--- PASSAGE FOR REVIEW Enclosed Below ---

January 11, 2018

Sessions’s Move on Marijuana Renews Need for Permanent Solution to Federal-State Divide

Alex Kreit Professor of Law, Thomas Jefferson School of Law


by Alex Kreit, Professor of Law, Thomas Jefferson School of Law

It’s been one week since Attorney General Sessions rescinded an Obama-era memo that had effectively ended federal prosecutions of state-legal marijuana businesses. Under the new policy, it is up to individual U.S. Attorneys to decide whether to go after people who comply with state marijuana laws. So far, the new Department of Justice policy has not resulted in any arrests or prosecutions.

Why did Sessions make this move and why did he wait so long to do it? After one week, marijuana policy watchers are still left scratching their heads.

Attorney General Sessions’s feelings about marijuana are well known. As a Senator, he famously said that “good people don’t smoke marijuana.” Last March, after he had been confirmed as Attorney General, Sessions said that marijuana was “only slightly less awful” than heroin.

Given Sessions’s reefer madness-era view of marijuana, many feared that he would rescind the Obama-era marijuana memo shortly after taking office. That memo, released in 2013 and widely referred to as the Cole memo, advised federal prosecutors not to use their limited resources to prosecute marijuana operators who are in full compliance with state law. Although the Cole memo was merely advisory, federal officials followed it and by the time Sessions took office, the idea that states could legalize marijuana without federal interference had become the status quo.

--- End of Enclosed PASSAGE FOR REVIEW ---
--- RAW DATA Enclosed Below ---

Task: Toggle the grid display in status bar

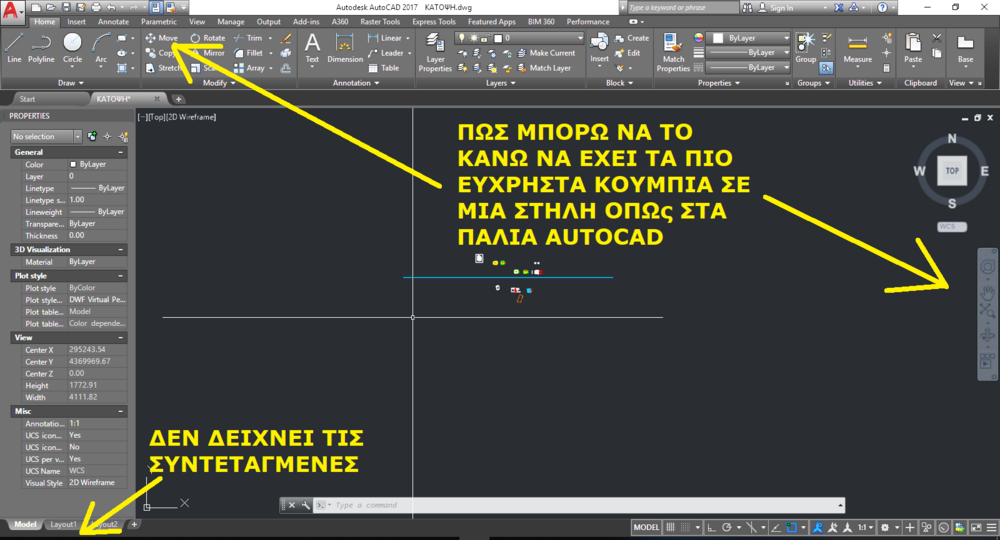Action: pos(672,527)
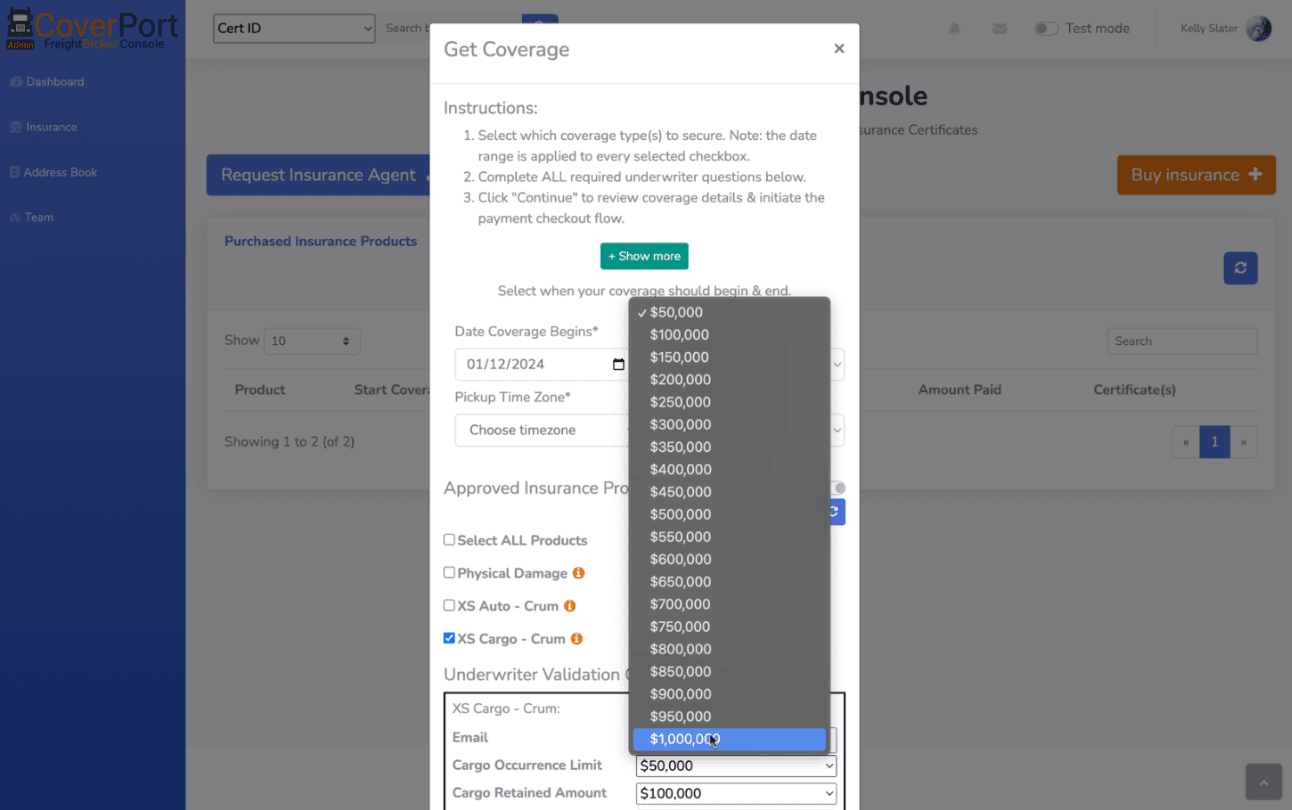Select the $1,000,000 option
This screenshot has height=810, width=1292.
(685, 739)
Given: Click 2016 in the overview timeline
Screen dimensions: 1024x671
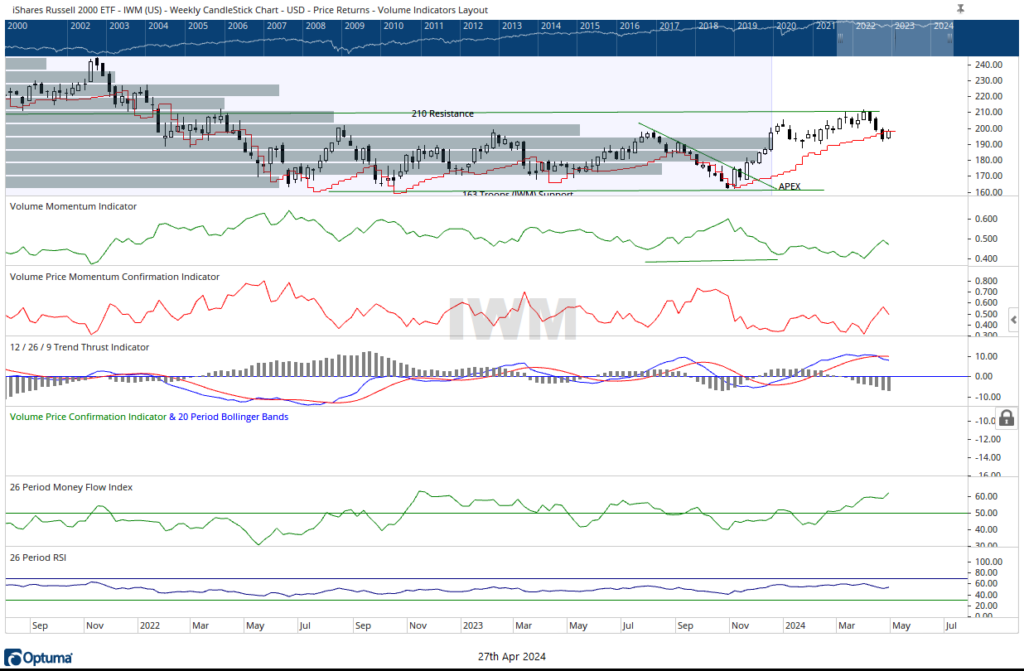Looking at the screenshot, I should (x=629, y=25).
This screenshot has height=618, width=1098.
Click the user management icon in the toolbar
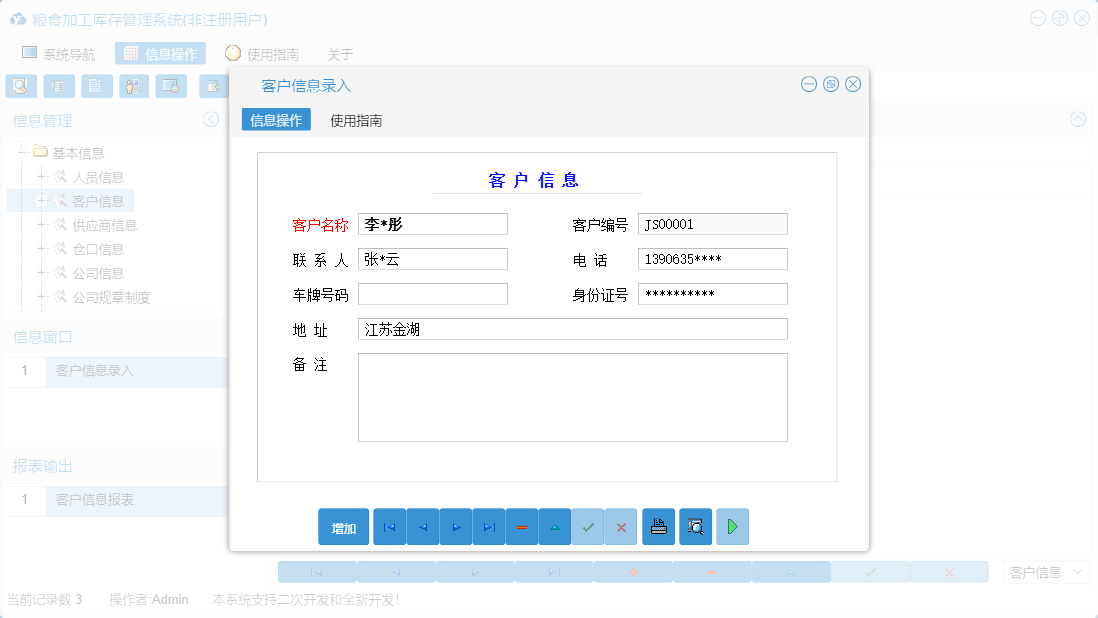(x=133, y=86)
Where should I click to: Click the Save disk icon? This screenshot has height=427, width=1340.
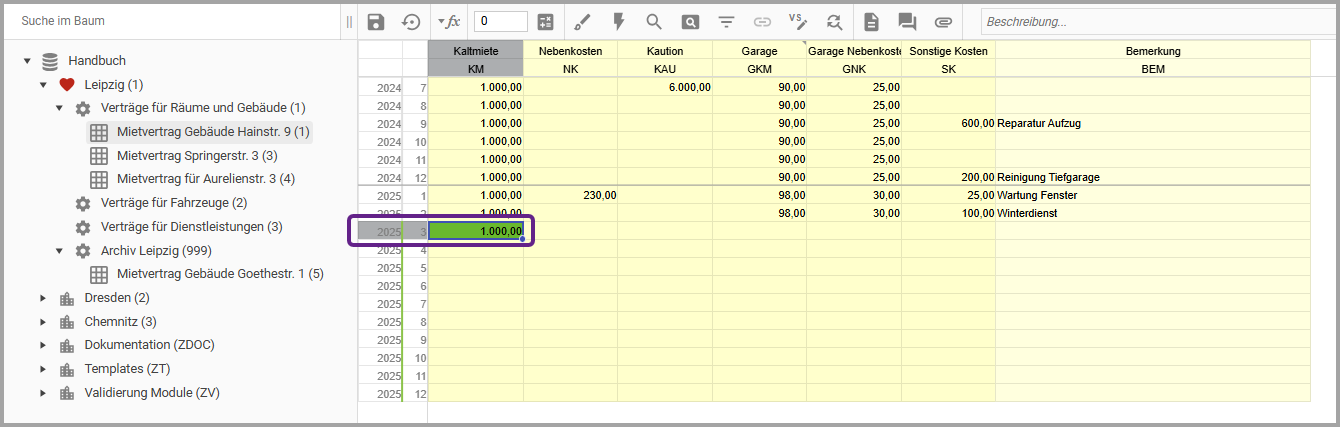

--- End of Enclosed RAW DATA ---

STUDY QUESTIONS:
A - In the commentary on Sessions and federal marijuana policy, find the paragraph that first calls the memo "the Cole memo." List each thing that paragraph says about the memo.
B - Under the new policy described in the commentary on Sessions and federal marijuana policy, who decides whether to go after people who comply with state marijuana laws?
C - Extend the commentary on Sessions and federal marijuana policy, starting right after its last sentence.

OUTPUTS BY TASK:
A -
- It was released in 2013.
- It is widely referred to as the Cole memo.
- It advised federal prosecutors not to use their limited resources to prosecute marijuana operators who are in full compliance with state law.
- It was merely advisory.
- Federal officials followed it.

B - Individual U.S. Attorneys decide.

C -
Sessions could have rescinded the Cole memo any time after taking office. He did not wait long to gut other Obama-era Department of Justice drug policy reforms. In May of last year, for example, Sessions withdrew a Department of Justice memo that had limited the use of harsh mandatory minimum drug sentencing laws. Last July, Sessions reversed course on an Obama-era policy that had imposed modest limits on asset forfeiture. All the while, the Cole memo survived.

As 2017 wore on, most came to believe that Sessions would leave the Cole memo in place. After all, if Sessions was going to shift course on federal marijuana policy, it would have made a great deal of sense to do so before recreational marijuana sales began in Nevada last summer and California on January 1, 2018. Rescinding the Cole memo in May 2017 would have been much more disruptive to the marijuana legalization laws in Nevada and California. Why the wait?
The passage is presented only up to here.